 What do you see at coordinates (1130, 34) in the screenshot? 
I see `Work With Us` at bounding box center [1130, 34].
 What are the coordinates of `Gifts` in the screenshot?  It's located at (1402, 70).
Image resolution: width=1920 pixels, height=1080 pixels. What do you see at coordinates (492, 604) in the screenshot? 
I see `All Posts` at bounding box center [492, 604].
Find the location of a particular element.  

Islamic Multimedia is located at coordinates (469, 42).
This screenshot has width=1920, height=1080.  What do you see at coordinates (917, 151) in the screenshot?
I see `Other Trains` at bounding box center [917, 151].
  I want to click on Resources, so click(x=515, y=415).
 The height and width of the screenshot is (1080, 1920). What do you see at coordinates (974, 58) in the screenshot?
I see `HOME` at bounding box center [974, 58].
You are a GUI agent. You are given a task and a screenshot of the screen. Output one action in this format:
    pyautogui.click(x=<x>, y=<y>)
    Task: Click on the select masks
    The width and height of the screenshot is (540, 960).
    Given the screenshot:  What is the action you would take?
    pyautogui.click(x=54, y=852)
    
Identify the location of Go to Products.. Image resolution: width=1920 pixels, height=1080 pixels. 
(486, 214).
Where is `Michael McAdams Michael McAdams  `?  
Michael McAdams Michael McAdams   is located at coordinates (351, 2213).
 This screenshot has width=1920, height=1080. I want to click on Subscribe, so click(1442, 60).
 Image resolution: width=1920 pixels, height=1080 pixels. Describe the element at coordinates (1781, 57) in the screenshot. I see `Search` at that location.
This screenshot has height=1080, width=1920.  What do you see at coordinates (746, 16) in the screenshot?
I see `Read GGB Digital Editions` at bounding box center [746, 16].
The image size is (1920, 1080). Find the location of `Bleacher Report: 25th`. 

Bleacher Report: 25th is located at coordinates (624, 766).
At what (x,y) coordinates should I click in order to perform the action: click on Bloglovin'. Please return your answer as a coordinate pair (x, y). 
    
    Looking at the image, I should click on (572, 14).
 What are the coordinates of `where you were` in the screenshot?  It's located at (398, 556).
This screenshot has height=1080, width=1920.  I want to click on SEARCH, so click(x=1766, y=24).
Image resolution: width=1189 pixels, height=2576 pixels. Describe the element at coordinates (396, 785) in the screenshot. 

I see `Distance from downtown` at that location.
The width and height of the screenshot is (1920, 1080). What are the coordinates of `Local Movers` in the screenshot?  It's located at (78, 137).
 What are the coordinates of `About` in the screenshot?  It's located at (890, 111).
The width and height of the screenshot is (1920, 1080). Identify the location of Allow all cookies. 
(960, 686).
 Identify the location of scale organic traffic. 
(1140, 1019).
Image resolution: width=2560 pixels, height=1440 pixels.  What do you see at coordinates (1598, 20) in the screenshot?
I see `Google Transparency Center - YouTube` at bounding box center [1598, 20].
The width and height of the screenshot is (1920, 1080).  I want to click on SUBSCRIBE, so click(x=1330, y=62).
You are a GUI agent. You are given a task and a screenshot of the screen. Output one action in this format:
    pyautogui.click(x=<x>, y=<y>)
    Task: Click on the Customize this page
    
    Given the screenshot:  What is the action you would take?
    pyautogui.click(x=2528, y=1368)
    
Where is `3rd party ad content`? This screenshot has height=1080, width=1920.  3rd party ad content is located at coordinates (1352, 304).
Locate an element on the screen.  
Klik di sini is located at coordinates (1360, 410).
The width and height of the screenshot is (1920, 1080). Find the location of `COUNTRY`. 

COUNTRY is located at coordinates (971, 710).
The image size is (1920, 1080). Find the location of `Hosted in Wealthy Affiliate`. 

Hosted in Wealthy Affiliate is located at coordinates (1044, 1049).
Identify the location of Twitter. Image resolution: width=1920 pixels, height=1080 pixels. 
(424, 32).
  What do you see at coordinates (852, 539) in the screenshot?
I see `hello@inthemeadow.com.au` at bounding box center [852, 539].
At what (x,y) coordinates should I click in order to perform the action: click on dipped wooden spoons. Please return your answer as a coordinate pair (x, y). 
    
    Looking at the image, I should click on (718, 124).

***

## Exercise objective:
Reproduce every one of the rows above verbatim, keeping each line in its original order.

## Answer for this exercise:
 What do you see at coordinates (1130, 34) in the screenshot? 
I see `Work With Us` at bounding box center [1130, 34].
 What are the coordinates of `Gifts` in the screenshot?  It's located at (1402, 70).
Image resolution: width=1920 pixels, height=1080 pixels. What do you see at coordinates (492, 604) in the screenshot? 
I see `All Posts` at bounding box center [492, 604].
Find the location of a particular element.  

Islamic Multimedia is located at coordinates (469, 42).
This screenshot has width=1920, height=1080.  What do you see at coordinates (917, 151) in the screenshot?
I see `Other Trains` at bounding box center [917, 151].
  I want to click on Resources, so click(x=515, y=415).
 The height and width of the screenshot is (1080, 1920). What do you see at coordinates (974, 58) in the screenshot?
I see `HOME` at bounding box center [974, 58].
You are a GUI agent. You are given a task and a screenshot of the screen. Output one action in this format:
    pyautogui.click(x=<x>, y=<y>)
    Task: Click on the select masks
    The width and height of the screenshot is (540, 960).
    Given the screenshot:  What is the action you would take?
    pyautogui.click(x=54, y=852)
    
Identify the location of Go to Products.. Image resolution: width=1920 pixels, height=1080 pixels. 
(486, 214).
Where is `Michael McAdams Michael McAdams  `?  
Michael McAdams Michael McAdams   is located at coordinates (351, 2213).
 This screenshot has width=1920, height=1080. I want to click on Subscribe, so click(1442, 60).
 Image resolution: width=1920 pixels, height=1080 pixels. Describe the element at coordinates (1781, 57) in the screenshot. I see `Search` at that location.
This screenshot has height=1080, width=1920.  What do you see at coordinates (746, 16) in the screenshot?
I see `Read GGB Digital Editions` at bounding box center [746, 16].
The image size is (1920, 1080). Find the location of `Bleacher Report: 25th`. 

Bleacher Report: 25th is located at coordinates (624, 766).
At what (x,y) coordinates should I click in order to perform the action: click on Bloglovin'. Please return your answer as a coordinate pair (x, y). 
    
    Looking at the image, I should click on (572, 14).
 What are the coordinates of `where you were` in the screenshot?  It's located at (398, 556).
This screenshot has height=1080, width=1920.  I want to click on SEARCH, so click(x=1766, y=24).
Image resolution: width=1189 pixels, height=2576 pixels. Describe the element at coordinates (396, 785) in the screenshot. 

I see `Distance from downtown` at that location.
The width and height of the screenshot is (1920, 1080). What are the coordinates of `Local Movers` in the screenshot?  It's located at (78, 137).
 What are the coordinates of `About` in the screenshot?  It's located at (890, 111).
The width and height of the screenshot is (1920, 1080). Identify the location of Allow all cookies. 
(960, 686).
 Identify the location of scale organic traffic. 
(1140, 1019).
Image resolution: width=2560 pixels, height=1440 pixels.  What do you see at coordinates (1598, 20) in the screenshot?
I see `Google Transparency Center - YouTube` at bounding box center [1598, 20].
The width and height of the screenshot is (1920, 1080).  I want to click on SUBSCRIBE, so click(x=1330, y=62).
You are a GUI agent. You are given a task and a screenshot of the screen. Output one action in this format:
    pyautogui.click(x=<x>, y=<y>)
    Task: Click on the Customize this page
    
    Given the screenshot:  What is the action you would take?
    pyautogui.click(x=2528, y=1368)
    
Where is `3rd party ad content`? This screenshot has height=1080, width=1920.  3rd party ad content is located at coordinates (1352, 304).
Locate an element on the screen.  
Klik di sini is located at coordinates (1360, 410).
The width and height of the screenshot is (1920, 1080). Find the location of `COUNTRY`. 

COUNTRY is located at coordinates (971, 710).
The image size is (1920, 1080). Find the location of `Hosted in Wealthy Affiliate`. 

Hosted in Wealthy Affiliate is located at coordinates (1044, 1049).
Identify the location of Twitter. Image resolution: width=1920 pixels, height=1080 pixels. 
(424, 32).
  What do you see at coordinates (852, 539) in the screenshot?
I see `hello@inthemeadow.com.au` at bounding box center [852, 539].
At what (x,y) coordinates should I click in order to perform the action: click on dipped wooden spoons. Please return your answer as a coordinate pair (x, y). 
    
    Looking at the image, I should click on (718, 124).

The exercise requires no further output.